WHAT IS NEEDED – Once the line containing "The image size is (1460, 812)." appears, output it and each remaining line of the records below exactly, with no pictures and nothing more.

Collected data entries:
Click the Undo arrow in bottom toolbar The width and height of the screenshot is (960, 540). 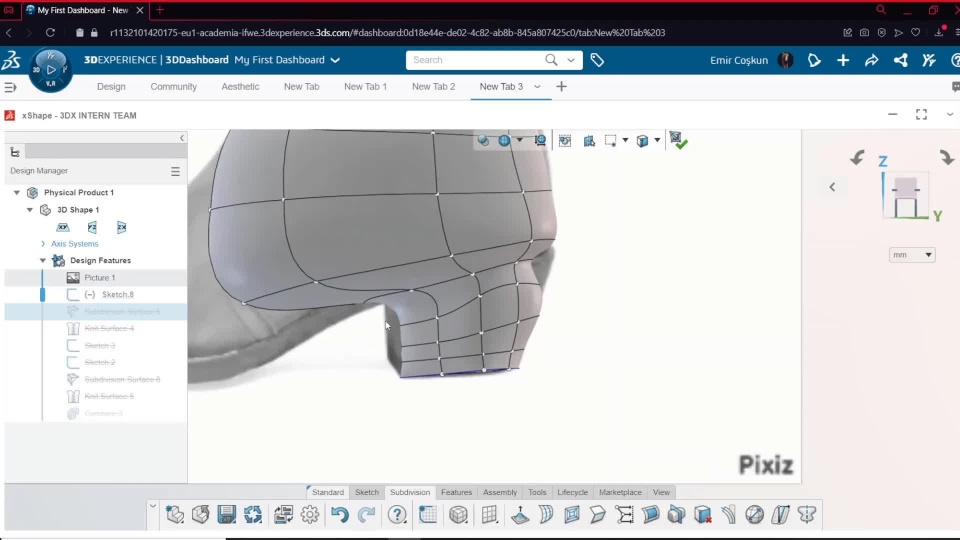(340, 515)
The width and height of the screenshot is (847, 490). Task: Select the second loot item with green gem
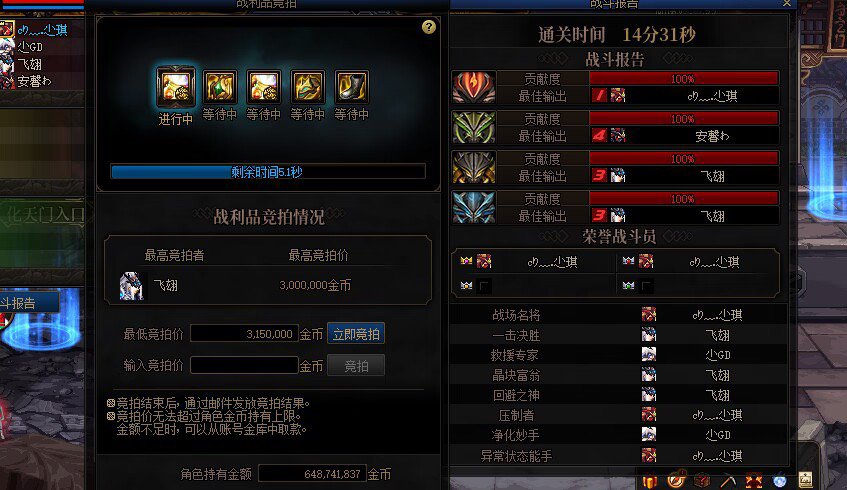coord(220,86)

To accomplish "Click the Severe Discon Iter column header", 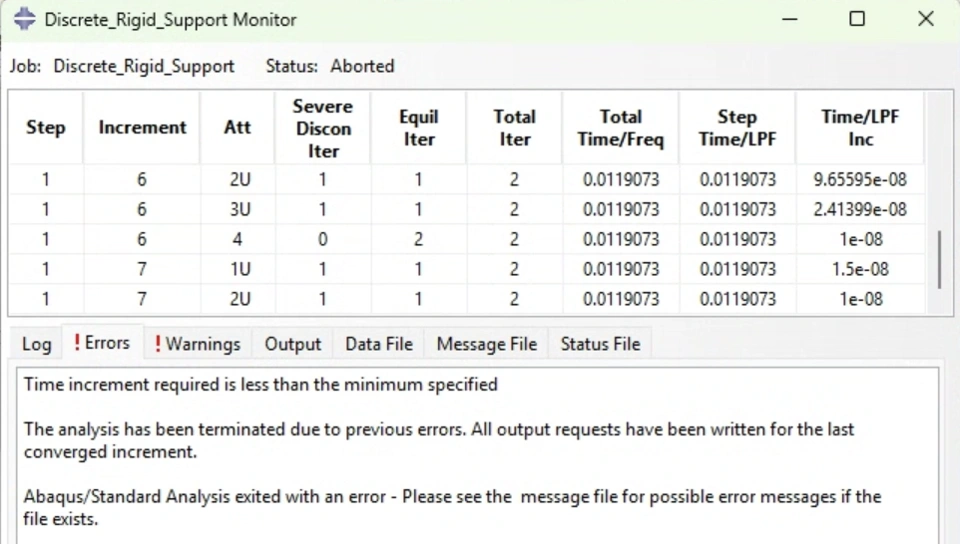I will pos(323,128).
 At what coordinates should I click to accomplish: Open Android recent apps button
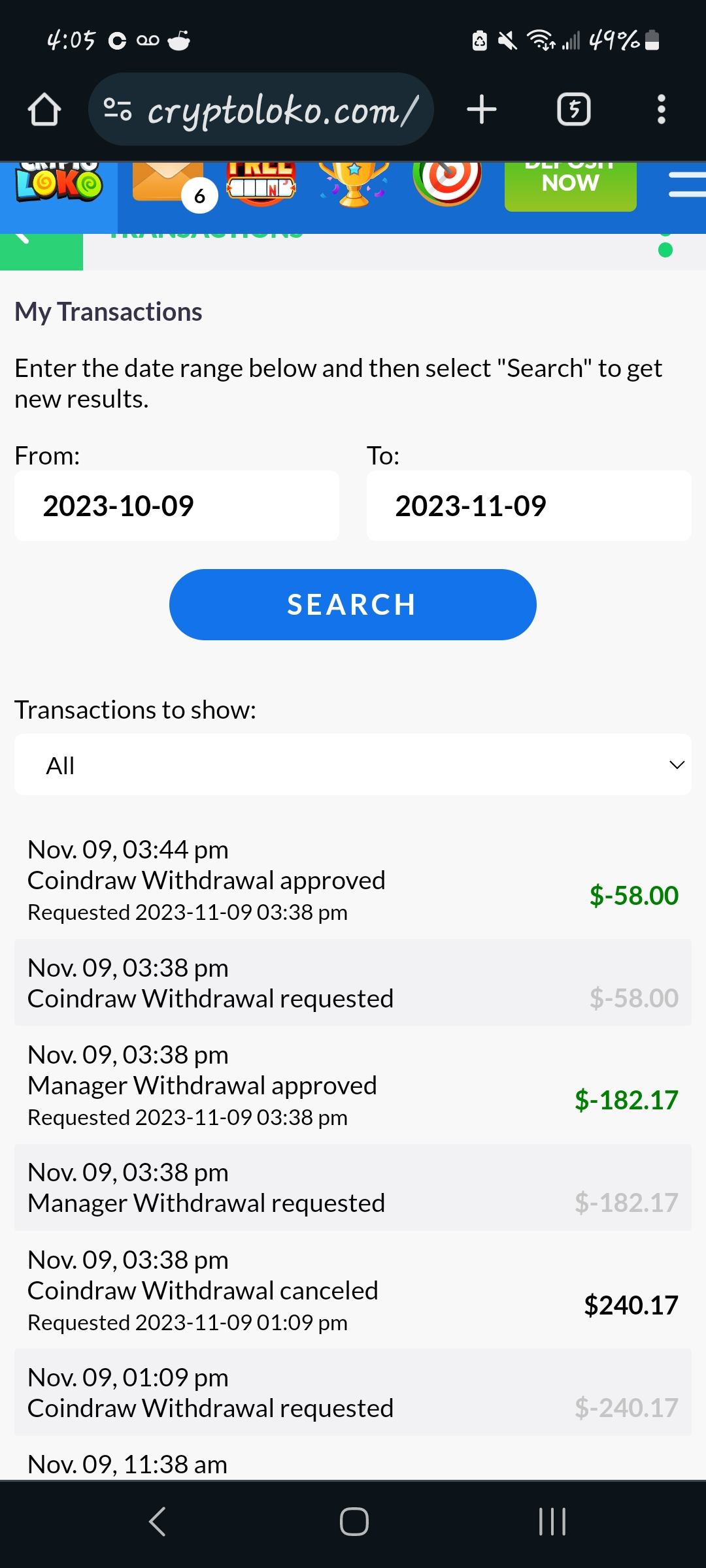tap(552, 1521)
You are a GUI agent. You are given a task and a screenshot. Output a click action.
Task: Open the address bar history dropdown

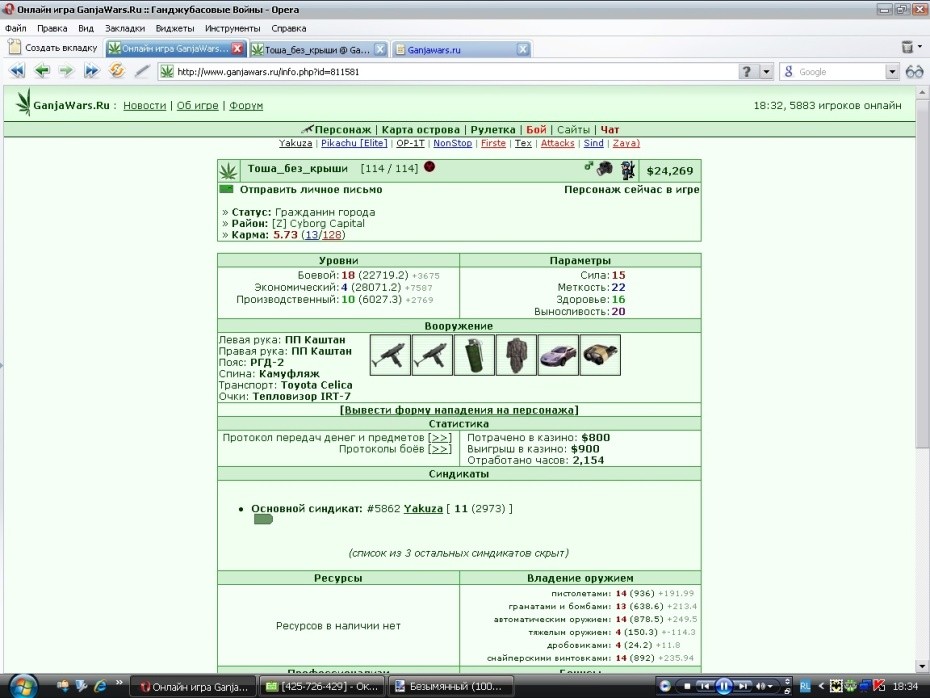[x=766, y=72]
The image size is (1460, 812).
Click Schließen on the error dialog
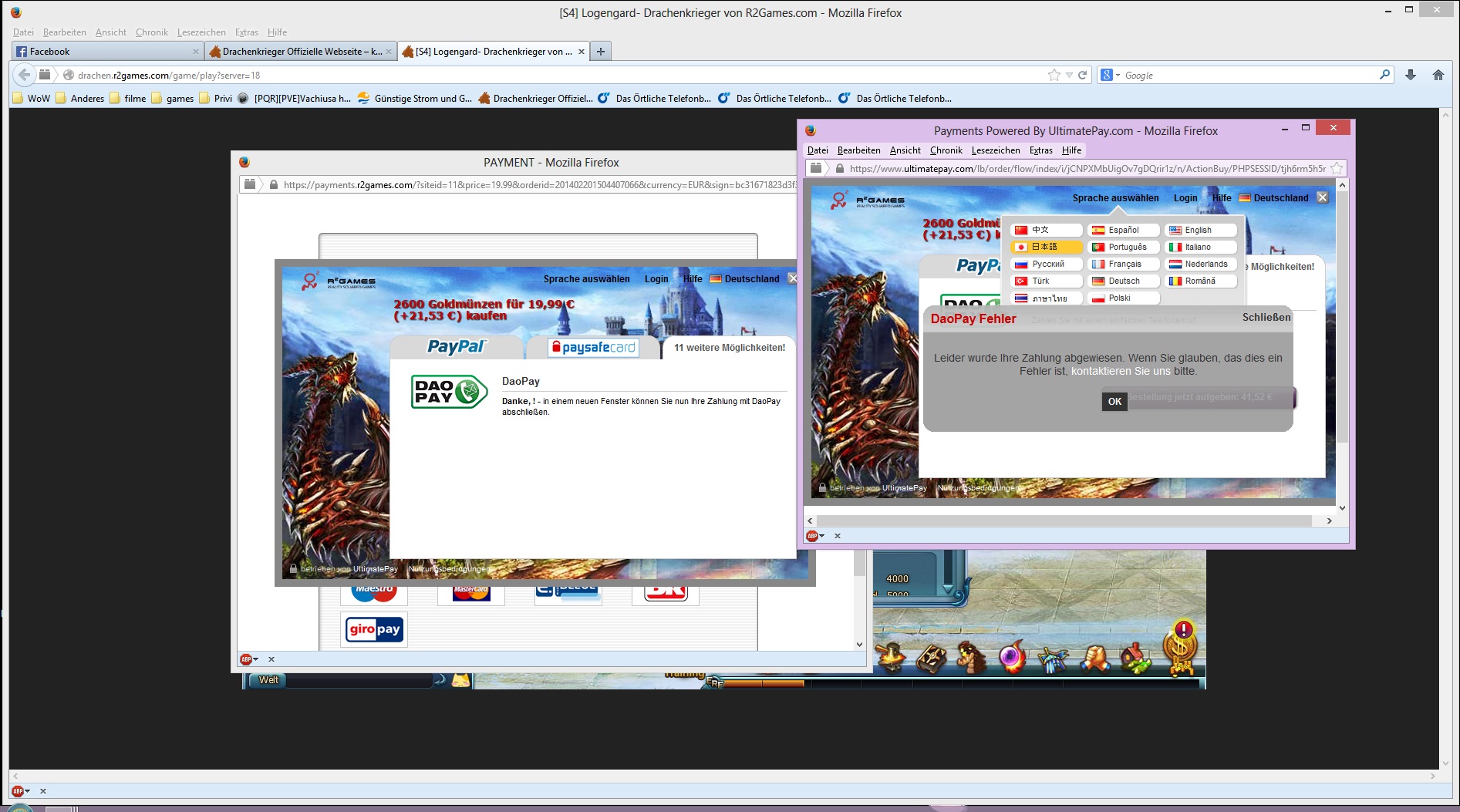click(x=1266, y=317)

OUTPUT OF THE TASK –
The image size is (1460, 812).
Click Schließen on the error dialog
click(x=1266, y=317)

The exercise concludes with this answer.